Cette question, également, divise les membres de la Cam. En bons négociateurs, certains comme Daniel Gomes parlent de sin-tin ‘’symbolique’’, ‘’pacifique’’ et que sa tenue dépendra de la réponse des autorités étatiques. Mais pour d’autres, ce n’est ni plus ni moins qu’une manifestation d’humeur. ‘’Le sit-in, je le rappelle, est pacifique. J’entends des gens dire ‘marche’, mais c’est un sit-in. Nous voulons que les artistes viennent s’asseoir en respectant la distanciation sociale avec des pancartes de revendication’’, a expliqué M. Gomes.
Et d’ajouter : ‘’C’est juste un symbole. C’est une manifestation silencieuse avec nos masques et gels, pour que les populations et les autorités se rendent compte de l’ampleur de la crise chez les acteurs culturels. Parce qu’on a l’habitude de voir les acteurs de premier plan, mais on ne se rend pas compte que derrière une vedette, il y a au minimum une vingtaine de personnes qui travaillent, qui sont des techniciens, des managers, des bagagistes, etc.’’.

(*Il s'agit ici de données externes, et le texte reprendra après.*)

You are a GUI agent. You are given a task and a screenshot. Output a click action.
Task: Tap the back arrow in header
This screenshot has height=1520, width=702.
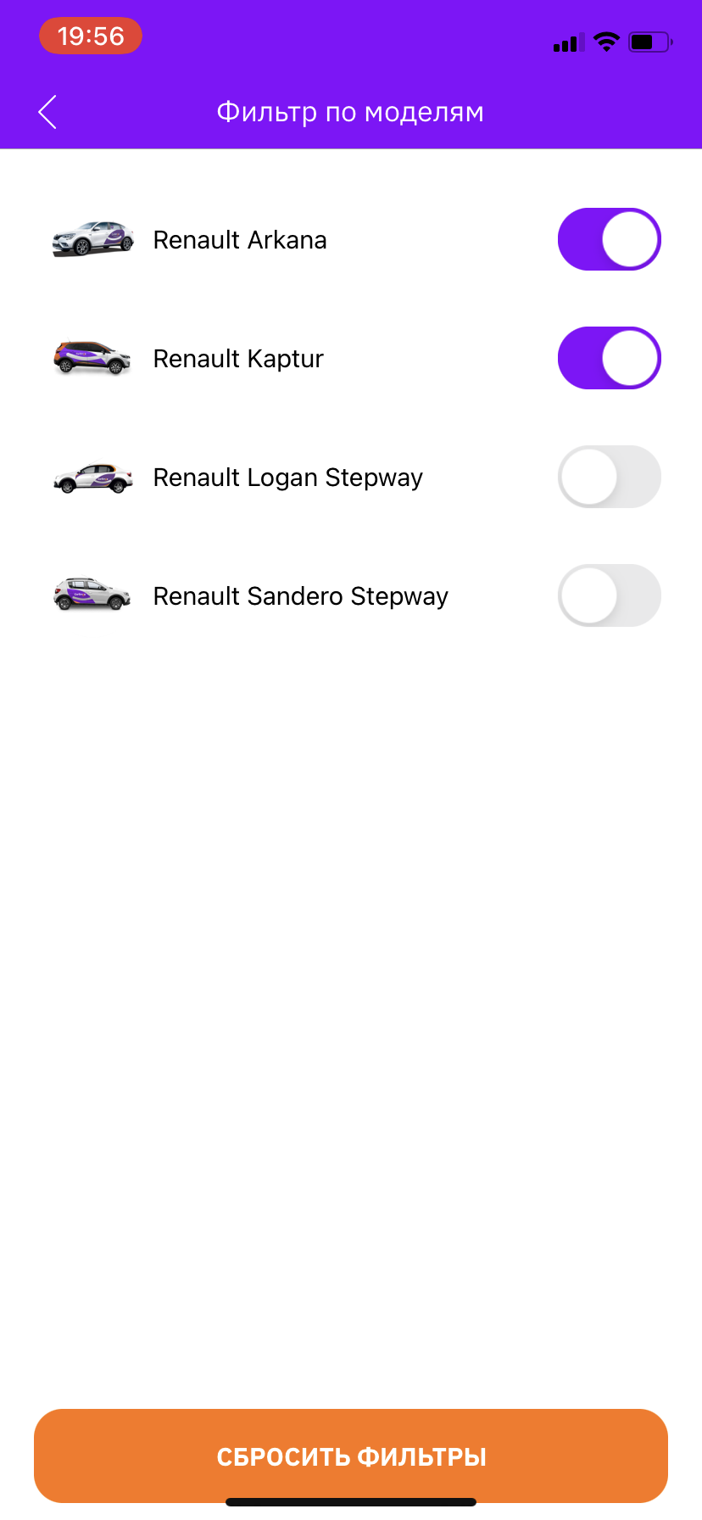pos(47,112)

Ainsi, précise-t-il, il ne s’agit pas seulement d’une économie de la musique, mais d’une économie de la culture. Une culture qui embarque avec elle l’économie du tourisme. ‘’Donc, nous avons tout ça par ricochet. La culture a perdu près de 100 milliards. Nous vivons en grande société. C’est important qu’on sache que nous ne sommes pas des amuseurs publics. Nous sommes des citoyens, des travailleurs au même titre que les autres’’, a-t-il conclu.
De leur côté, Moustapha Diop et Cie restent catégoriques. Ils soulignent qu’ils vont tenir le sit-in mercredi prochain, quelle que soit la réponse qu’on leur servira. ‘’Nous allons le tenir, que la réponse soit positive ou négative. Parce que nous avons respecté tout ce qu’on nous a demandé en termes de délais et autres. Il est de notre droit de pouvoir manifester, comme nous le permet la Constitution. Nous allons, le mercredi 23, manifester, dire notre mécontentement par rapport à la situation, à la façon dont on nous a traités’’, pestent-ils.